** START SOURCE **
Now this has to do with becoming more aware and more conscious. Now consciousness is not a... I don't know what words to use. It's not a faculty like your stomach. Or like your arm.

[23:29]

Or hand. But it's more like handling. Can you say that in German? Handling? Handle and handling. Or it's maybe more like digestion instead of stomach. So if you try to define, you know, I think that often we try to define consciousness as if it were a kind of stomach sitting there waiting for food. And sometimes we put food in it and sometimes we don't. But you couldn't say that about digestion. Digestion is sitting there waiting for food.

[24:34]

Digestion doesn't sit there waiting for food. It doesn't even appear unless there's food. Now, is the distinction between stomach and digestion working in German all right? Okay. So from my experience and the Buddhist experience of consciousness is consciousness is something like digestion. And when you say, you can't say digestion is something, you'd have to say digestion is digesting milk. Or digesting lettuce. And digesting lettuce or milk is something different. So there's milk digestion and there's lettuce digestion. Okay, so when you look at a tree, there's tree consciousness, and when you look at this room, there's room consciousness.

[25:56]

In other words, consciousness is created by the tree. Now, when your consciousness is sort of passive and you kind of see this and you see that, then you don't notice that consciousness is created by the tree. So if your consciousness is connected to self, And then usually connected to the idea of control. Because we have a sense that what we're conscious of we have some control of. Then probably with that way of thinking you're not going to be so sensitive to the way what you look at, what you perceive, creates consciousness.
** END SOURCE **
** START DATA EXCERPT **
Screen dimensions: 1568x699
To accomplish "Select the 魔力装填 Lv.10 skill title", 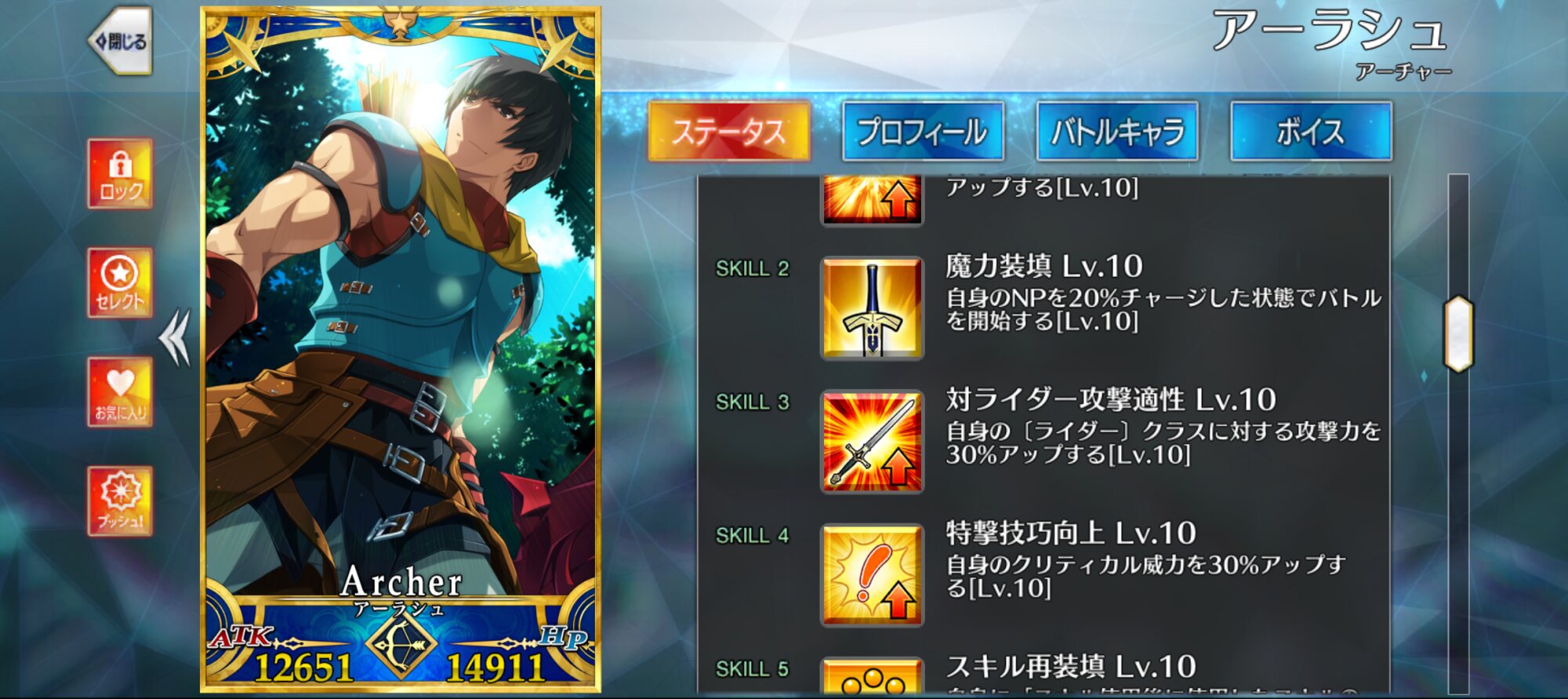I will [x=1044, y=267].
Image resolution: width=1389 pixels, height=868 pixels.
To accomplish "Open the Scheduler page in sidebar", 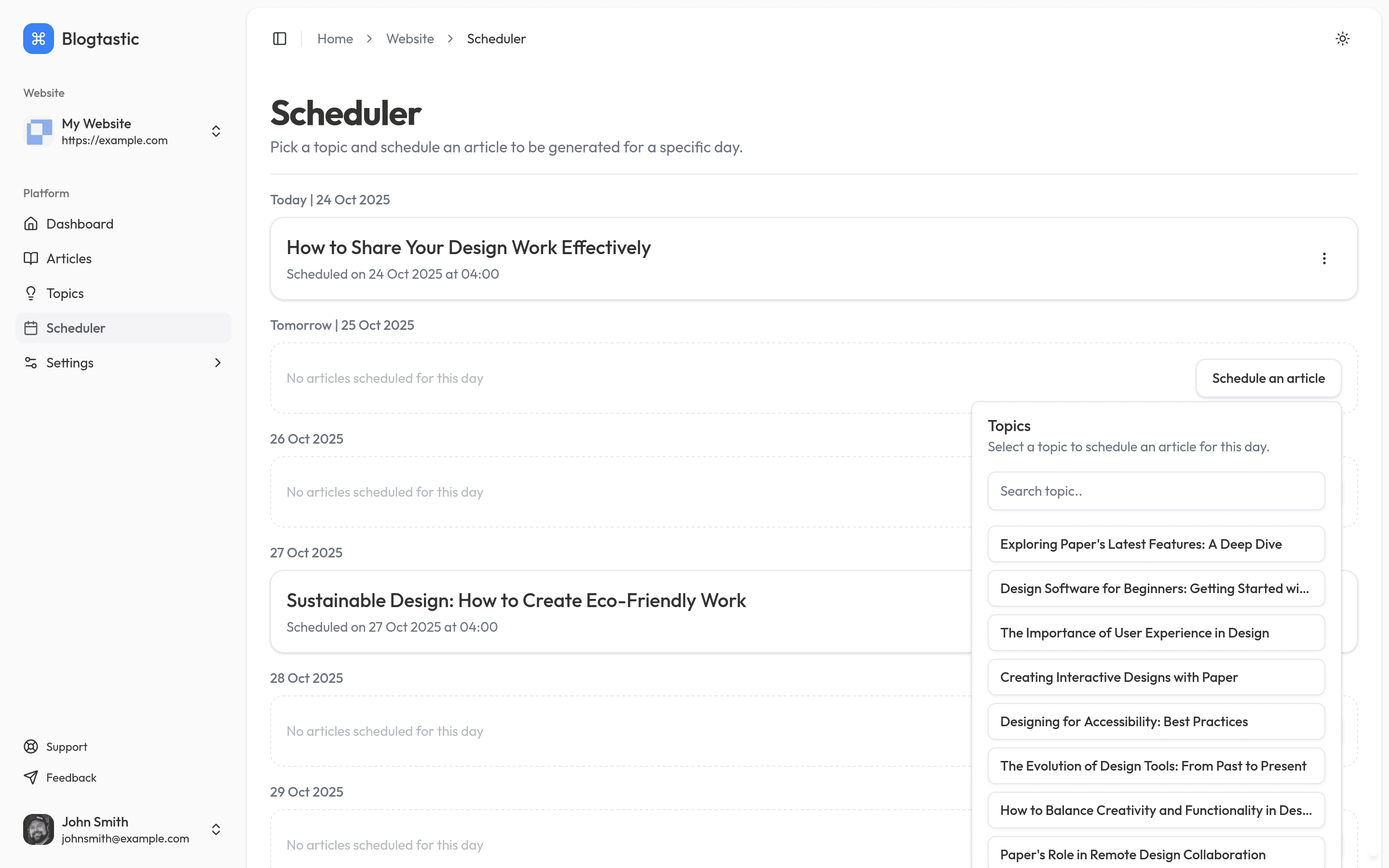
** END DATA EXCERPT **
• _WHAT IS NEEDED_
Copy the passage of the talk on consciousness that opens with the words containing "Now this has" and closes with "is sitting there waiting for food.". The material here has no connection to the talk on consciousness.

• _TASK ANSWER_
Now this has to do with becoming more aware and more conscious. Now consciousness is not a... I don't know what words to use. It's not a faculty like your stomach. Or like your arm.

[23:29]

Or hand. But it's more like handling. Can you say that in German? Handling? Handle and handling. Or it's maybe more like digestion instead of stomach. So if you try to define, you know, I think that often we try to define consciousness as if it were a kind of stomach sitting there waiting for food. And sometimes we put food in it and sometimes we don't. But you couldn't say that about digestion. Digestion is sitting there waiting for food.